[Start of Selected excerpt]

Now that Halloween is around the corner (gosh, time flies!), it is time to talk about the next dollhouse style: a Gothic dollhouse.
I’m not sure if all falls under the same theme, together with ‘Halloween’, just ‘spooky’, or if it is considered something completely different. So let’s figure that out together?
Before, I have talked about lots of other dollhouse styles, about 5 by now, so please just use the “search” button on my website for more. Like for example the Cabinet dollhouses or the Victorian style, but there is so much more to discover ;-).
What Is The Gothic Style ?
To be honest: I had no clue what to write about this topic, as I didn’t even know where it derived from. But after looking it up, I hope that I can tell you a few things.
The Gothic style seems to be originally developed during the time period 1140-1500, mainly for architecture and visual arts and mostly represented as such in churches. Also, it was first known as the ‘French style’.
Pointed arches on windows, doors, and vaults are quite characteristic of this style.
A lot of styles that I described before are originally from the UK, but for once this one is mainly from France. At about 1140 this country started to build its first Gothic buildings, as for example the Choir of the Cathedral of Saint-Denis and the Cathedral of Sens.
Before we move on, I would like for you to check out this guy on Instagram, making a 3D Gothic cathedral. Isn’t it fantastic?
The next thing very typical for Gothic-style architecture is that they strived to build as high as possible and that they wanted lots of light to naturally come into the buildings.
Hence, the windows became bigger, wider, and higher than the previous Romanesque architectural style.
If you would have visited the ‘Notre-Dame de Paris‘, you would notice the most important signs of the Gothic style, meaning:
- pointed arches
- stained glass windows
- pointed, elongated shapes
- mythical monsters scaring people passing by 🙂
- ribbed vaults
Sadly, Notre Dame got burned down on the 15th of April 2019.
The Gothic Style Is Also Showing In The Fashion.
All the elements of this previous list were also showing in the style of people’s clothes.
Gothic clothes in the Middle Ages.
Here are some characteristics of the Gothic clothes during the Middle Ages (so you can base your Gothic dolls’ clothes on this perhaps?):
- made from velvet
- pointed high hats for gentlemen
- long shoes with pointy noses, sometimes even as long as half a meter! (ridiculous or not?)
- stiff neck collars
- sharp cuffs
- large sleeves from well dressed coats and kaftans
At first, these Gothic clothes were not black, but on the contrary, they had very lively colors during the beginning of the period! The most used colors were: blue, lilac, green, and burgundy.
Have an actual look at this video, where you can see how the Gothic clothing style has developed during the time (in under 4 minutes!) :
Modern Gothic clothes.
In the previous century, from the 1970s to the 1980s, people started wearing Gothic-style clothing on the streets.
The color black became quite popular, as it was becoming more trendy to be ‘gloomy’ and ‘down’, and people got tired of ‘punk’.
During different times they were a few variations in the Gothic style, but as I said before, the most combinations of colors will be with black, with some red or white. Jewelry can be quite large and mostly in silver, but also mostly combined with black.
The materials used for Gothic clothes are leather, mesh, velvet, silk, and even vinyl.

[End of Selected excerpt]
[Start of Records]

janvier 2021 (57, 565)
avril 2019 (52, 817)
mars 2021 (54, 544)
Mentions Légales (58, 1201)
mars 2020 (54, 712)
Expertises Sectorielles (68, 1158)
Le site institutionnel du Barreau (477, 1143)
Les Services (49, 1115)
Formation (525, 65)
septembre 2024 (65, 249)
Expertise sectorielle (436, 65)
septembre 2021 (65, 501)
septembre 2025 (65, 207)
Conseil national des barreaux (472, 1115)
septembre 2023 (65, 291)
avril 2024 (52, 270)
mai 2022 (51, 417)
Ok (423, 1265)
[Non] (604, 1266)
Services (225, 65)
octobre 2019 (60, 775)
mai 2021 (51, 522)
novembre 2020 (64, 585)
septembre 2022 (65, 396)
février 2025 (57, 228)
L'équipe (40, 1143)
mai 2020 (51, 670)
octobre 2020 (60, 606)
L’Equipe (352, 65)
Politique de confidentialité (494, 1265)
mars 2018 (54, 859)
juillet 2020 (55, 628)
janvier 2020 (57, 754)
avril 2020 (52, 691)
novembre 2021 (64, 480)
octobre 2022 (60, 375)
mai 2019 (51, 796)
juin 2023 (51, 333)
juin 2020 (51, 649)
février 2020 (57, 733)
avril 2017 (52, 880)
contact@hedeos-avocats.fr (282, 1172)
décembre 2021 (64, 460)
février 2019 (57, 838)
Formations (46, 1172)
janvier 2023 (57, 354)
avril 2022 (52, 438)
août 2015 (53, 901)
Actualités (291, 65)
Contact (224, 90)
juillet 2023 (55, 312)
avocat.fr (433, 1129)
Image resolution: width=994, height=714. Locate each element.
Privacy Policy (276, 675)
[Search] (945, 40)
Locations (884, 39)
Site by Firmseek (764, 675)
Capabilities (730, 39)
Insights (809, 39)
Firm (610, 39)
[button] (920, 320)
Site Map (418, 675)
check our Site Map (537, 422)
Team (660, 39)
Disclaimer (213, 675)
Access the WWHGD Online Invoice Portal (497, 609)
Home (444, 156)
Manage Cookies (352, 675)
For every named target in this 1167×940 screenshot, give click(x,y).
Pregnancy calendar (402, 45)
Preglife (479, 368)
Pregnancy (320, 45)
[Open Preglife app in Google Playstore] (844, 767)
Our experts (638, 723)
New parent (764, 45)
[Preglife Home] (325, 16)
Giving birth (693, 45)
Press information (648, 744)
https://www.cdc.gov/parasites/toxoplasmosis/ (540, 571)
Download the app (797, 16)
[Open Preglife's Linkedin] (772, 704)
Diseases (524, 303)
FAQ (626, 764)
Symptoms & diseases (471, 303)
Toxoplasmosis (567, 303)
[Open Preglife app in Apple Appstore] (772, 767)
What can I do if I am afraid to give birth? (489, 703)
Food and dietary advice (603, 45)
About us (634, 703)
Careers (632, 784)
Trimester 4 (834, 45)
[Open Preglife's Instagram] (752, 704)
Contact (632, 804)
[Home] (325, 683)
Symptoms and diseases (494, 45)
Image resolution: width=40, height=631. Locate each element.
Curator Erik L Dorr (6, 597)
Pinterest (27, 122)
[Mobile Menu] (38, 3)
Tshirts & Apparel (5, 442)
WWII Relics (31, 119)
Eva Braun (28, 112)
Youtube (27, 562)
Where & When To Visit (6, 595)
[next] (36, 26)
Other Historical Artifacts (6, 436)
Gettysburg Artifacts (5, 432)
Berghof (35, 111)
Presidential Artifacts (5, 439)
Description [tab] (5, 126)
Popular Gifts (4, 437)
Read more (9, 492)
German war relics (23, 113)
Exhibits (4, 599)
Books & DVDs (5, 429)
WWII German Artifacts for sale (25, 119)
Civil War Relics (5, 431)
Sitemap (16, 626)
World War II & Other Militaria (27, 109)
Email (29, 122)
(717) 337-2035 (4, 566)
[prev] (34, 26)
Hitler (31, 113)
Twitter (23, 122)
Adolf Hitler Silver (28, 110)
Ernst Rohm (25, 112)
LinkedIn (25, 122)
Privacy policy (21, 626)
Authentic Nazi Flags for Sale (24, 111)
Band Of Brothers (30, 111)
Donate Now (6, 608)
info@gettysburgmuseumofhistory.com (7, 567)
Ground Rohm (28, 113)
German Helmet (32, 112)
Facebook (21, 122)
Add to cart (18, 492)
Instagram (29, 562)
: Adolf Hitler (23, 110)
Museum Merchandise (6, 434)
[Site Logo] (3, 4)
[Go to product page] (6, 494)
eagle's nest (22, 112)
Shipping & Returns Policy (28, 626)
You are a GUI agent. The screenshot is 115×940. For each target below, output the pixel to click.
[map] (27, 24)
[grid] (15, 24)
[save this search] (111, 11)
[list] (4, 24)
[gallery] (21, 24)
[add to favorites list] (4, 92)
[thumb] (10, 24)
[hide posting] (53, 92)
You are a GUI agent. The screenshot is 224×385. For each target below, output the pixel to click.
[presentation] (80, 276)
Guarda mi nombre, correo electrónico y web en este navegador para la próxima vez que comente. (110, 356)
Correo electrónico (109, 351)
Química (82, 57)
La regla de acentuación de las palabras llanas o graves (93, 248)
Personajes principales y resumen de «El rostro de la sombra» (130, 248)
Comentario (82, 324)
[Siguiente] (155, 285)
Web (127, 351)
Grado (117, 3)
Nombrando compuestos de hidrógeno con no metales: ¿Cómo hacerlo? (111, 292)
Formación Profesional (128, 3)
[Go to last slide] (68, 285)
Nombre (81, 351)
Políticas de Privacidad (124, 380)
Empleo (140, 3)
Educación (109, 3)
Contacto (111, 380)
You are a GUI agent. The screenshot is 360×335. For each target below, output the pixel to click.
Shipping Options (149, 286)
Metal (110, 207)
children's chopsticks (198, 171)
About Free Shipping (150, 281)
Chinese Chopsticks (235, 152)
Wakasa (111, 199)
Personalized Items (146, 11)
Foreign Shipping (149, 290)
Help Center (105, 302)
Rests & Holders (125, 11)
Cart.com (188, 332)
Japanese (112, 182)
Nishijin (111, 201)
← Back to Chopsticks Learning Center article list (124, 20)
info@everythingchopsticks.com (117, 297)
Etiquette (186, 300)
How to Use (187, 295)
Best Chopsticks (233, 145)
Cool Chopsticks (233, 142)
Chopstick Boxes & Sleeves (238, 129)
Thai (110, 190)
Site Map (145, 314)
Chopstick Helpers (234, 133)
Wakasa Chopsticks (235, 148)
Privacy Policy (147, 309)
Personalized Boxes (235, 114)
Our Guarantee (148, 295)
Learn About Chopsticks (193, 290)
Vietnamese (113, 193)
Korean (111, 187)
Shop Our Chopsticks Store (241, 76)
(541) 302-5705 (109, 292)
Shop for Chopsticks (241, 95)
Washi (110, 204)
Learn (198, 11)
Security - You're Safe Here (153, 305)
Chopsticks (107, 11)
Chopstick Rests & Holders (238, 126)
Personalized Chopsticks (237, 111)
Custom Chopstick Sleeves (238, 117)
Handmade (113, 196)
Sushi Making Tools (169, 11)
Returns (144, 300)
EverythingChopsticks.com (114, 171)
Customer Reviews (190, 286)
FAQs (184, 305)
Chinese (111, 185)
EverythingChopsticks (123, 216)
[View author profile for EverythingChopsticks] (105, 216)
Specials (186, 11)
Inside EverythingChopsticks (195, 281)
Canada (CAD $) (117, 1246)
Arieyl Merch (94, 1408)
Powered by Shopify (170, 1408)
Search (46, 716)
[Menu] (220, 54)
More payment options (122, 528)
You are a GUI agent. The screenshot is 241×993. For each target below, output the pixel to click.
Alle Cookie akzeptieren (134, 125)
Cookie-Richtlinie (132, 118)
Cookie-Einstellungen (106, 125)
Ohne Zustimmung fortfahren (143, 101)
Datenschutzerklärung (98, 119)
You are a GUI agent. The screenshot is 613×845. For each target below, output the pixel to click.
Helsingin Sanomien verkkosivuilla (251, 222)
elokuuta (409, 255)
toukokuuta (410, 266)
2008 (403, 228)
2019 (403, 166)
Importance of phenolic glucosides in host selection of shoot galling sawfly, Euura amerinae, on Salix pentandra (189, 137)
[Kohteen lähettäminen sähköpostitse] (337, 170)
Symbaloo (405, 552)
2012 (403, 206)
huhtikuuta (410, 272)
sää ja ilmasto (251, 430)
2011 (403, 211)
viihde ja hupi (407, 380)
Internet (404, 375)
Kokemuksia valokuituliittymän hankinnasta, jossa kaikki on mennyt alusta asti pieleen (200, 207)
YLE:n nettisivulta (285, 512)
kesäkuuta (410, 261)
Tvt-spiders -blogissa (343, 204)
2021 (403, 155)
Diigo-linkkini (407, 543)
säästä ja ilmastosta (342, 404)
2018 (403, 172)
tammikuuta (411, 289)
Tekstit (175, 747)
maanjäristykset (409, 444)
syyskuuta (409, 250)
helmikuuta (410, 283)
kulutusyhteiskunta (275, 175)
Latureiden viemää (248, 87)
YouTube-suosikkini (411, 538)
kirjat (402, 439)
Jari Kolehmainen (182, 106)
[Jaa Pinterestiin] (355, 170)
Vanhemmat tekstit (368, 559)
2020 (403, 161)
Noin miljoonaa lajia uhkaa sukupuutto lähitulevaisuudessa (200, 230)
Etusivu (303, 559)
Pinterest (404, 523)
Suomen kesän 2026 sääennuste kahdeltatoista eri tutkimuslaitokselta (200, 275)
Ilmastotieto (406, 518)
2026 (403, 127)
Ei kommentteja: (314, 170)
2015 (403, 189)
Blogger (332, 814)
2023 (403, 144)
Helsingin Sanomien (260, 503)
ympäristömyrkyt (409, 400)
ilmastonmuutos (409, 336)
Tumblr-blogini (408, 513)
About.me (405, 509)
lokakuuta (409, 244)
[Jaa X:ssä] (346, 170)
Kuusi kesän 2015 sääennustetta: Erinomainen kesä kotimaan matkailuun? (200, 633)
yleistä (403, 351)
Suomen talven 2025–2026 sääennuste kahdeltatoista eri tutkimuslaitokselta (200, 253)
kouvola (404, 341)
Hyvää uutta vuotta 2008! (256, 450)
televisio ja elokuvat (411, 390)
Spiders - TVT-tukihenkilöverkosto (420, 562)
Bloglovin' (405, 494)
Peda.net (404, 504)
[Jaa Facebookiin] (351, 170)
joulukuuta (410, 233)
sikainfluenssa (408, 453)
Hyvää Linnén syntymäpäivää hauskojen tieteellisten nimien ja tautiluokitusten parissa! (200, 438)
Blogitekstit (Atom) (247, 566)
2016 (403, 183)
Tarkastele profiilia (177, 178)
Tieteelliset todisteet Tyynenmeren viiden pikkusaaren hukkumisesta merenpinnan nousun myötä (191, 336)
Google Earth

[End of Records]

◆ **To-do list**
(a) Do the following statements agree with the text on Gothic style? Answer yes or no for each, and quote the deciding words. (i) The Gothic style was first known as the "French style." (ii) Gothic clothes in the Middle Ages were black from the start. (iii) People began wearing Gothic-style clothing on the streets from the 1970s to the 1980s.
(b) Copy the text on Gothic style, beginning at the words "During different times" and stopping after "combined with black.".

◆ **Complete answers**
(a)
(i) Yes: "Also, it was first known as the ‘French style’."
(ii) No: "At first, these Gothic clothes were not black, but on the contrary, they had very lively colors during the beginning of the period!"
(iii) Yes: "In the previous century, from the 1970s to the 1980s, people started wearing Gothic-style clothing on the streets."

(b)
During different times they were a few variations in the Gothic style, but as I said before, the most combinations of colors will be with black, with some red or white. Jewelry can be quite large and mostly in silver, but also mostly combined with black.